EXERCISE TASK 1: Update the article on the Inland Pacific Hub funding: start at the words "Idaho legislators this" and end after "in the works.", swapping "legislators" for "lawmakers".
EXERCISE TASK 2: In the article on the Inland Pacific Hub funding, how much did Washington legislators set aside?
EXERCISE TASK 3: Proceed with the article on the Inland Pacific Hub funding, writing on from its last sentence.

::: SELECTION :::

Idaho legislators this year didn't come through with any funding to plan for a proposed "Inland Pacific Hub" that would try to position the North Idaho-Eastern Washington region as a center for global commerce.
But backers are still optimistic that the plan can move forward. Washington legislators set aside $250,000, the same amount backers had hoped Idaho would kick in, and $500,000 in federal funding is in the works.
"We are pursuing some grant opportunities to try to tide us over," said Sen. John Goedde, R-Coeur d'Alene. "If we can get something done to tide us over and then are able to successfully fund this in the next fiscal year, we'll still be all right."
Idaho lawmakers didn't oppose the concept, said Sen. Shawn Keough, R-Sandpoint. "It just got lost in the budget priorities," she said. "In the press of the session and with all the other things going on, we weren't able to move it forward."

::: DATA EXTRACT :::

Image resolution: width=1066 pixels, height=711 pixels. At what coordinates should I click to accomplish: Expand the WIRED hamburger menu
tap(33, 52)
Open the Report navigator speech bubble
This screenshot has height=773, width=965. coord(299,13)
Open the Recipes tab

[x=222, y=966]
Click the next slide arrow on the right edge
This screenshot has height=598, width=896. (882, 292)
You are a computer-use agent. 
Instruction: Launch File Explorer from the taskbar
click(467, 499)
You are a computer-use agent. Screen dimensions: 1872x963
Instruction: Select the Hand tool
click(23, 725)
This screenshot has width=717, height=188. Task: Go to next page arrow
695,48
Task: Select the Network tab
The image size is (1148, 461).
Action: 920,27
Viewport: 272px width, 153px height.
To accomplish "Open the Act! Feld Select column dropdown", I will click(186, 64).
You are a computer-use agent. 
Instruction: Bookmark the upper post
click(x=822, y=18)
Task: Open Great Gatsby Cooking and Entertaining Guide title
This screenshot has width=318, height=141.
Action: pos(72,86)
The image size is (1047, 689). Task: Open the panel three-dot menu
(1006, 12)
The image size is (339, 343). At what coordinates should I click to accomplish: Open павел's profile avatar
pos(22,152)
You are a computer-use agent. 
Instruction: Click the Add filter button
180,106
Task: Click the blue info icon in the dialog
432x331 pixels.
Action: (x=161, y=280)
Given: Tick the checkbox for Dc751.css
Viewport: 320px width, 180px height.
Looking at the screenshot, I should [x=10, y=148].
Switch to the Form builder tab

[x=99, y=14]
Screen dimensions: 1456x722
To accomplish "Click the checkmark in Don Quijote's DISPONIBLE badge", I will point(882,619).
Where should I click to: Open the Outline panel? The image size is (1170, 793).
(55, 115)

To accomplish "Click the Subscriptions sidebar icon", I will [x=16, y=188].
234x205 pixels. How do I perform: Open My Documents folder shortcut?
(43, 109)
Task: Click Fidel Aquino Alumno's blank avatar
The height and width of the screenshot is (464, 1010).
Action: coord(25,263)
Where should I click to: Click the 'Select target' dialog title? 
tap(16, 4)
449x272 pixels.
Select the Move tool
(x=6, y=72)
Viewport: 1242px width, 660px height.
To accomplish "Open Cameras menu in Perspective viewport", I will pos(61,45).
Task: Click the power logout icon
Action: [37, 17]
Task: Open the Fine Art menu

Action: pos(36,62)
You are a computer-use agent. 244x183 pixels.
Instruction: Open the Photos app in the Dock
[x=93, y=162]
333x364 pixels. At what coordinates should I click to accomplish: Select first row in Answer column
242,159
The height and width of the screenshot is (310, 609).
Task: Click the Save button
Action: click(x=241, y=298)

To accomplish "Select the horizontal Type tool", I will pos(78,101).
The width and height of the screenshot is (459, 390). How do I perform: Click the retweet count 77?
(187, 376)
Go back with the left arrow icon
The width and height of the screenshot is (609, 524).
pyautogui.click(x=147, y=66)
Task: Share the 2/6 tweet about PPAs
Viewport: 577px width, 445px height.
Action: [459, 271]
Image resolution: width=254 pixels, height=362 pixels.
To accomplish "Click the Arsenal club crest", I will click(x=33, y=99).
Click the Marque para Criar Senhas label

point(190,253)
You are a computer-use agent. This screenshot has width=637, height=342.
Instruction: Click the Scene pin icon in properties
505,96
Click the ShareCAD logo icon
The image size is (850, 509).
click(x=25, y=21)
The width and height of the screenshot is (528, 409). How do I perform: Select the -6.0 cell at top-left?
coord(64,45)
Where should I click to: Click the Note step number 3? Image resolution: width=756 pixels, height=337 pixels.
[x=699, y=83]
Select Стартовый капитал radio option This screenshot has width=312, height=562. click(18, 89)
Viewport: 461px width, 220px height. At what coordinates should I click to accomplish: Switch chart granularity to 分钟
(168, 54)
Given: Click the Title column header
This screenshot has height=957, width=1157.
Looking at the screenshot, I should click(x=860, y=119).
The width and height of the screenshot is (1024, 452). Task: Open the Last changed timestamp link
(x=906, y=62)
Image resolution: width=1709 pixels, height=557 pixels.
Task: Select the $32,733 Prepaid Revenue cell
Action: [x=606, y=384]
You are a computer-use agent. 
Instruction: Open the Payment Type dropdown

:::

RESPONSE 1:
Idaho lawmakers this year didn't come through with any funding to plan for a proposed "Inland Pacific Hub" that would try to position the North Idaho-Eastern Washington region as a center for global commerce.
But backers are still optimistic that the plan can move forward. Washington lawmakers set aside $250,000, the same amount backers had hoped Idaho would kick in, and $500,000 in federal funding is in the works.

RESPONSE 2: $250,000.

RESPONSE 3:
But legislators, particularly those from North Idaho, were supportive, Keough said. "I think there's a recognition that an intermodal hub would be a positive step not only for existing businesses and transportation challenges, but for recruiting new businesses that provide jobs."
The idea is to take advantage of a series of transportation advantages the region has - such as much-lower landing fees at the Spokane International Airport than at airports in big coastal cities, a 24-hour border crossing with Canada at Eastport that includes the only place where Canadian Pacific and Union Pacific tracks touch, an inland seaport at Lewiston that offers a low-cost way to transport large quantities of commodities, extensive rail and fiber optic lines, and a road system that connects east and west and north and south.
"There are a lot of pieces out there," Goedde said.
Hub backers note that the region is within a 16-hour drive of major trade centers including Seattle, Portland, Vancouver, Edmonton and San Francisco. The economy in Alberta, Canada, is booming, in part because of oil sands investment, and British Columbia is investing large sums into exploring gateway and hub transportation strategies.
Meanwhile, traffic congestion in and around more traditional port cities is worsening and having an impact on commerce.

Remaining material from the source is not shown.